É digno de registo que as vítimas foram trazendo à
luz do dia os seus casos específicos, assumindo os seus traumas, denunciando
muito do silêncio dos bispos e superiores de muitos dos abusadores e clamando
por justiça…nalgumas situações envolvendo indemnizações de larga conta,
sobretudo em países onde essa prática jurídica tinha suporte para ser
realizada…Ao largo dos países foram surgindo associações de molestados no
âmbito sexual por membros do clero!
Com o
Papa Bento XVI, em 2010, explodiu o assunto nas teias do Vaticano e, numa carta
sobre a pedofilia e tudo quanto envolvia a hierarquia católica anteriormente, o
mesmo Papa exigiu que se cumprisse mais rigorosamente o Código de Direito
Canónico e apresentou a Igreja a estar em colaboração com as autoridades civis
e criminais…Aliás, há quem considere que a resignação de Bento XVI, em
fevereiro de 2013, terá sido como que um grito lancinante de falta de forças do
Papa para enfrentar esta tão delicada questão…dentro e fora da Igreja!
Em muito
deste processo foi notório o papel da comunicação social, umas vezes de forma
sensata e honesta, noutras vezes mais sensacionalista e pouco independente,
noutros casos ainda parecendo mais ao serviço do combate anticatólico do que na
busca do serviço e qualidade da verdade…
=
Escrevo este texto no dia litúrgico da ‘cadeira de São Pedro’ e perpassam pela
minha mente algumas perguntas que deixo em forma de inquietação, de desafio e
numa tentativa de captar as consequências para a Igreja católica…antes, durante
e depois desta crise que tanto magoa quem se sinta em Igreja.

* _Registos fornecidos_
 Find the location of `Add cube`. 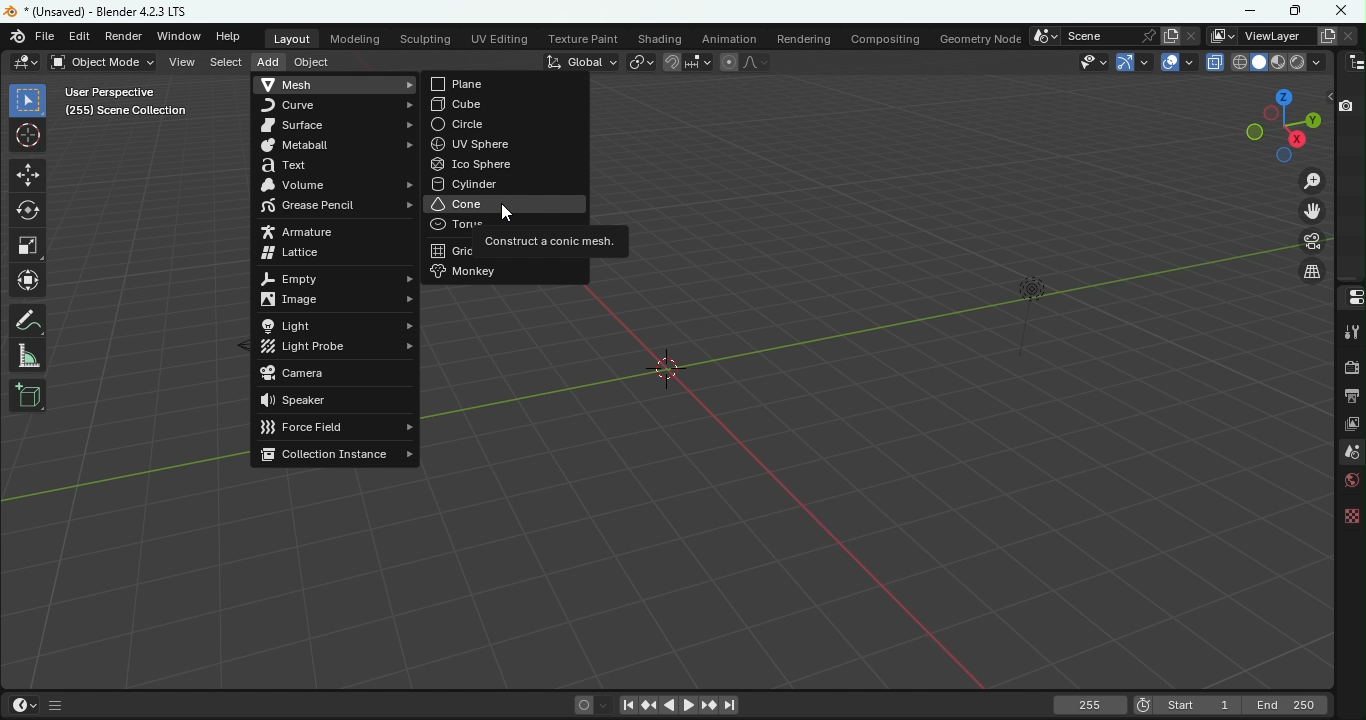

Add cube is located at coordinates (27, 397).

---

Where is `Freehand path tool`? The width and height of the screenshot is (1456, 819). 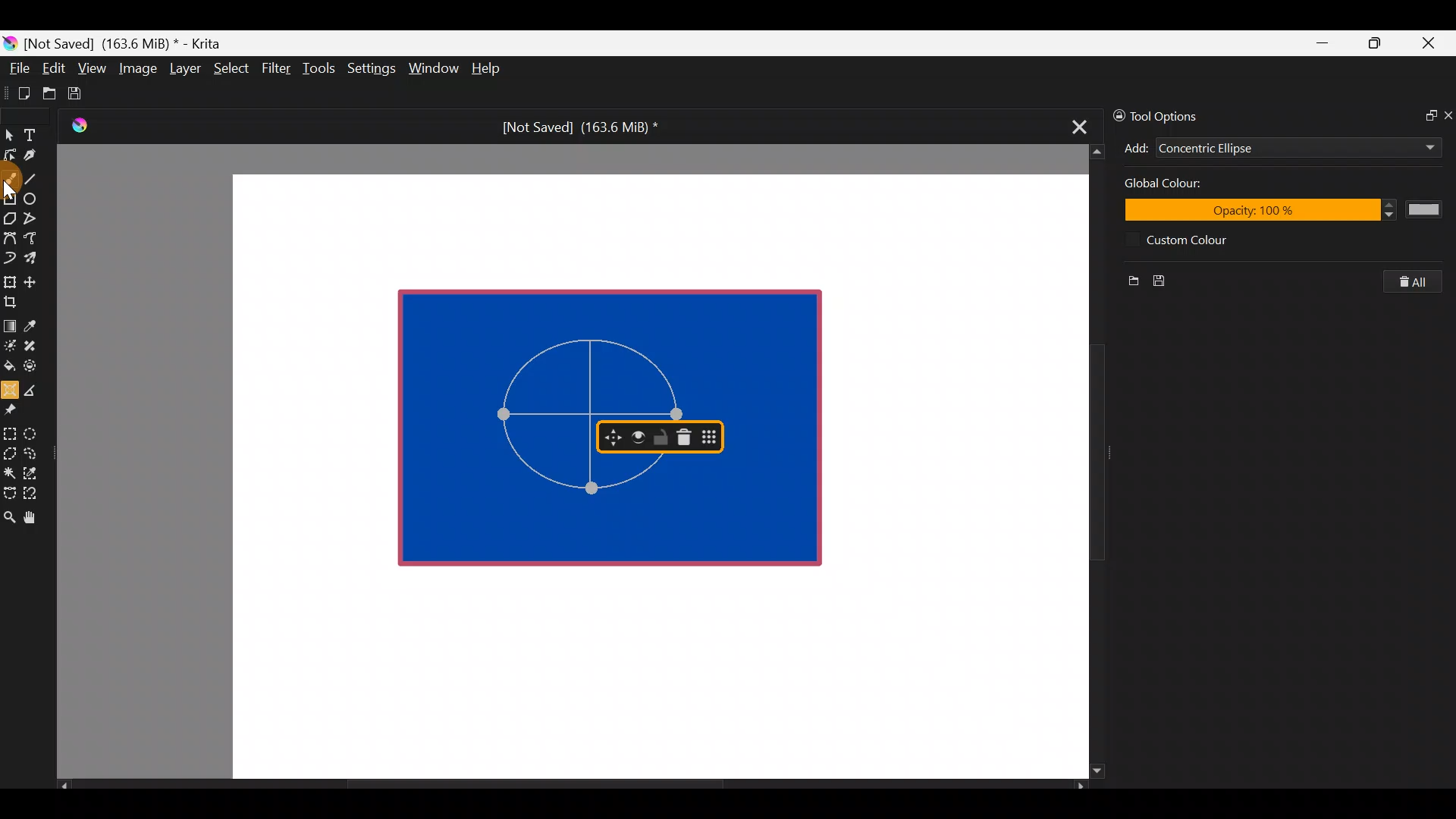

--

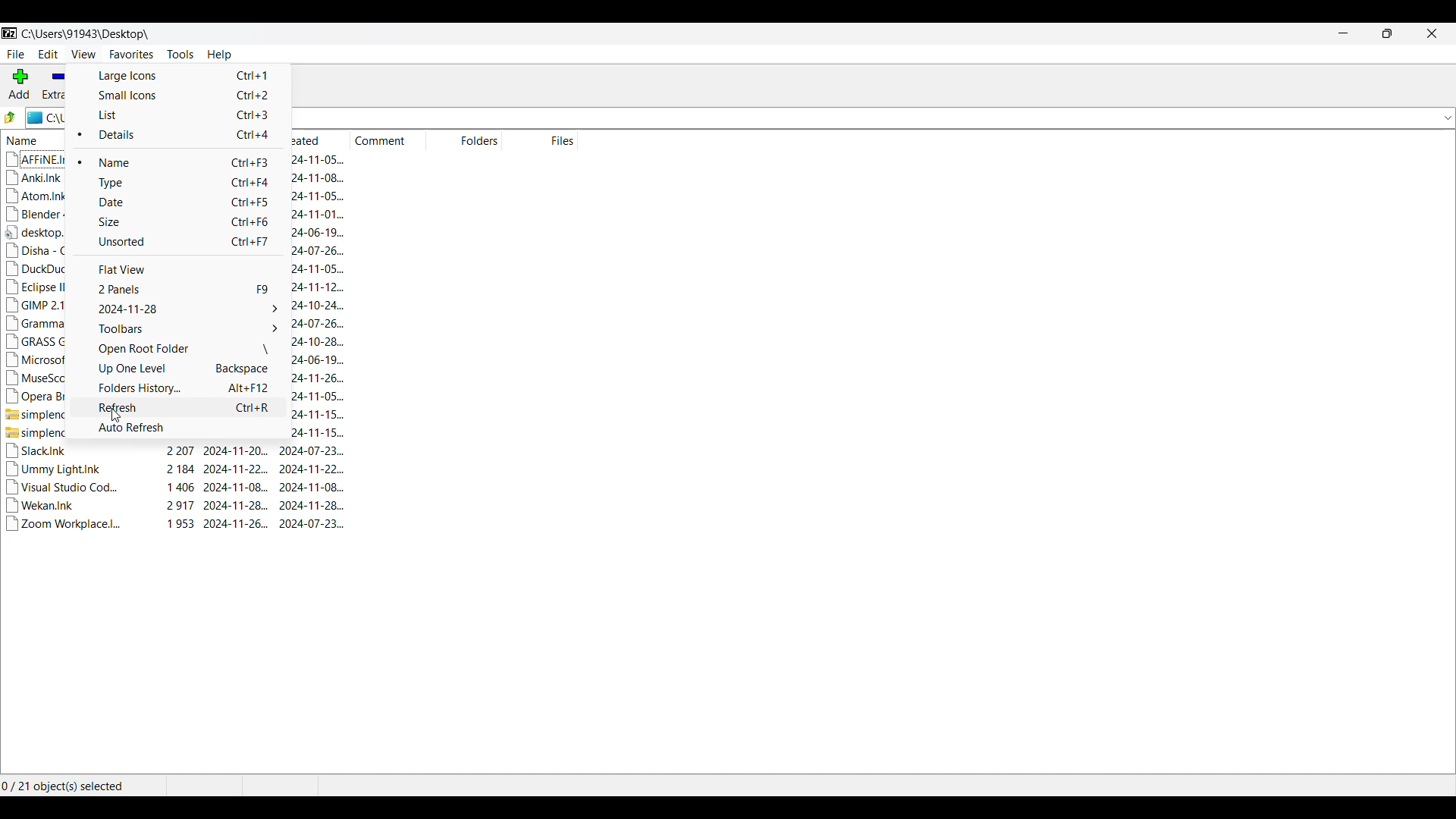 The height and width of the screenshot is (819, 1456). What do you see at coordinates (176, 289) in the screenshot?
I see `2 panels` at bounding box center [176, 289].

* _Exercício breve 1_
Segundo o excerto sobre os abusos sexuais no clero, em que mês e ano ocorreu a resignação de Bento XVI?
* _Exercício breve 2_
Prossiga o excerto sobre os abusos sexuais no clero a partir da última frase apresentada.
Os registos provêm de uma fonte distinta da do excerto.

* _Resposta 1_
Em fevereiro de 2013.

* _Resposta 2_
* Como
se pode conciliar a justiça com a caridade, se ambas não estiverem imbuídas de
verdade e de confiança de uns para com os outros e de todos em relação à
hierarquia?
* Como
se pode enfrentar a delação solicitada, se o conhecimento do caso se deu em
contexto do sacramento da penitência?
* Até
onde irá o sigilo profissional ou de confissão, se se pretende mostrar serviço
a quem nos acuse, conteste e combata, dentro ou fora da Igreja?
* Não
será que muitos dos casos conhecidos revelam menos boa atenção na seleção dos
candidatos ao sacerdócio?
* Porque
surgem (quase) sempre os mesmos papagaios a falar do assunto – muitos deles com
ar ressabiado contra a Igreja – na comunicação social e não aparecem, de facto,
os padres que não foram acusados nem têm nada esconder?
*
Perante esta nova vaga de ‘caça às bruxas’, será que alguém está a salvo
dalguma acusação mesmo que tendenciosa e a roçar a mentira, a suspeita ou a
difamação?
Quem ama
a Igreja e a serve com dedicação e esperança certamente sofre com estas
feridas, sabendo que o ‘corpo de Cristo’ é muito mais do que uma sociedade de
interesses ou um saco de conflitos. Creio na Igreja!